Ammonia-fuelled vessels have begun limited service in parts of Asia and Europe, but costs remain high and global bunkering networks are fragmented. For now, LNG serves as a bridge fuel, allowing shipping companies to meet tightening regulations while buying time for truly carbon-free options to mature.
For Kenya, the implications extend beyond environmental credentials. The Port of Mombasa handles more than 30 million tonnes of cargo annually and supports trade flows worth billions of dollars across East and Central Africa. Shipping efficiency affects everything from vehicle prices in Kampala to food costs in Kigali.
LNG-powered vessels are typically newer, larger and more fuel-efficient, enabling carriers to move more cargo per voyage at lower operating costs. Over time, this can translate into more competitive freight rates and more reliable services for African importers and exporters.
Kenya Ports Authority has framed the call within its Green Port Policy, which aligns with national clean energy objectives and Kenya’s broader climate commitments. In recent years, KPA has invested in electric rubber-tyred gantry cranes, energy-efficient lighting and digital traffic management to reduce congestion and emissions within the port.
According to KPA data, operational efficiency improvements have already cut vessel waiting times by more than 30 per cent over the past decade, reducing fuel burn at anchorage. Accommodating LNG vessels builds on these gains, shifting part of the emissions reduction upstream to the ships themselves.

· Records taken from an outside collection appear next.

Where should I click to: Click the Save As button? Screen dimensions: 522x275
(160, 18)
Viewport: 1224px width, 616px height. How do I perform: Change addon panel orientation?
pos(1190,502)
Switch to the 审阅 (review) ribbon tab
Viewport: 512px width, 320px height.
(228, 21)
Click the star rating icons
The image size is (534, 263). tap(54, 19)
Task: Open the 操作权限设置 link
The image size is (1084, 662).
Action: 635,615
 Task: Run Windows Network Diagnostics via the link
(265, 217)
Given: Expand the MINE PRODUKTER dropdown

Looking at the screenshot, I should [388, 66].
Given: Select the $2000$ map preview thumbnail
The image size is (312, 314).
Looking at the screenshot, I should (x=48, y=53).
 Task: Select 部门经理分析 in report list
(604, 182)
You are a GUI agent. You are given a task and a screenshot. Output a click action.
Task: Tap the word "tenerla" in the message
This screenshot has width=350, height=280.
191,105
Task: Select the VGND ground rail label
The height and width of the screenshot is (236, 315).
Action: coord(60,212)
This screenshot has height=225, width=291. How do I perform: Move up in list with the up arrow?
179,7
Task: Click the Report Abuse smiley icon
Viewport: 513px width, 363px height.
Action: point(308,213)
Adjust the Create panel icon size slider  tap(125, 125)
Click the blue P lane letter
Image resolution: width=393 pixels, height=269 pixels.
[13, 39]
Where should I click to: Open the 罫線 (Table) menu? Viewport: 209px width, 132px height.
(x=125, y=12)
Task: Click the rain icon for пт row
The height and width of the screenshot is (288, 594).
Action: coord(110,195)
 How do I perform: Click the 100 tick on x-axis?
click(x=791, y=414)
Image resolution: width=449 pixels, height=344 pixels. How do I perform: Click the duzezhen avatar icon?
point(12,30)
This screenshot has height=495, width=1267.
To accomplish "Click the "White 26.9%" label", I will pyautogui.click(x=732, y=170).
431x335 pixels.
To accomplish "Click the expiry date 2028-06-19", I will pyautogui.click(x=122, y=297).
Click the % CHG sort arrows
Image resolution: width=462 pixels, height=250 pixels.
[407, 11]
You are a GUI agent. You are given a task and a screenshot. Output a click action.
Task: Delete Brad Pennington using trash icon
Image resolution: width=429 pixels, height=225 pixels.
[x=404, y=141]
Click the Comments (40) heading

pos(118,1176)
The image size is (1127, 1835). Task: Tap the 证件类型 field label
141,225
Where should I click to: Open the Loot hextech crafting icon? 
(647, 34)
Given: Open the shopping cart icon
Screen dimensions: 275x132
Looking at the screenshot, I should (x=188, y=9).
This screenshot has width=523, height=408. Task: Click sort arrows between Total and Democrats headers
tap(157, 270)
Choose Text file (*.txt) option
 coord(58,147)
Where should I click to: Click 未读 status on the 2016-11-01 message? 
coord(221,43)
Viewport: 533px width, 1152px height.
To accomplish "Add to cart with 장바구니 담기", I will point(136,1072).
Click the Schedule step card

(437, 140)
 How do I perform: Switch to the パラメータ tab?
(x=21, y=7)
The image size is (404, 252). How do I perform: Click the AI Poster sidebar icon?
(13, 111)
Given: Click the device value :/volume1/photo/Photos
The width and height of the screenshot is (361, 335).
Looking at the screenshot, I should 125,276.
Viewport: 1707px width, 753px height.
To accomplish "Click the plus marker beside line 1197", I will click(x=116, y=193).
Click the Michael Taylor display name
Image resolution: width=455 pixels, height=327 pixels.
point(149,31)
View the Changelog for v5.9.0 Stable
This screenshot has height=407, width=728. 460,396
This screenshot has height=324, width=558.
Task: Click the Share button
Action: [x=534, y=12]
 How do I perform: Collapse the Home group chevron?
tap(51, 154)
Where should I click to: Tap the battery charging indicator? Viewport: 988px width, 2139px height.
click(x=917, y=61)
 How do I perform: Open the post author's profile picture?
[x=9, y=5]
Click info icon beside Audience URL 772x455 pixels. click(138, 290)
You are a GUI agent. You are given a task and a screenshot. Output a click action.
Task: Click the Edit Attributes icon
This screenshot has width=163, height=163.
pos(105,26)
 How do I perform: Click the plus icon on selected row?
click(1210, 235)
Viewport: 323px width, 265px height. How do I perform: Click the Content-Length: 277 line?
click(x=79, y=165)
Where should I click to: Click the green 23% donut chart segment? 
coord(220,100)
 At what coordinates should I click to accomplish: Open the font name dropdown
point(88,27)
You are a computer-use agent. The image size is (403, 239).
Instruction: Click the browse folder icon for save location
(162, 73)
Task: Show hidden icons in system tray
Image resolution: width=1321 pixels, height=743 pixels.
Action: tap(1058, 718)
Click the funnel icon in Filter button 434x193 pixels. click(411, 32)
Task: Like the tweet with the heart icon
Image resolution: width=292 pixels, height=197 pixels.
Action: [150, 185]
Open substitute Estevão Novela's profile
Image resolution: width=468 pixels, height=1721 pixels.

Across Africa, ports are grappling with how to modernise under fiscal constraints while trade volumes continue to grow. The African Development Bank estimates that the continent needs more than $100 billion in port and logistics investment over the next decade to keep pace with demand. Sustainability is no longer a side consideration in that calculus.
European and Asian markets are beginning to factor shipping emissions into procurement decisions, and cargo owners are under pressure to decarbonise their supply chains. Ports that cannot service cleaner vessels risk being bypassed.
The arrival of Höegh Australis does not resolve these challenges, nor does it place Mombasa at the forefront of zero-carbon shipping. What it does show is that parts of Africa’s maritime system are beginning to adapt in step with global change rather than after it.
As LNG vessels become more common and alternative fuels edge closer to viability, the question for African ports will be how quickly isolated milestones become routine practice. On a quiet December morning in Mombasa, that transition moved from theory to steel, fuel lines and a ship safely alongside the quay.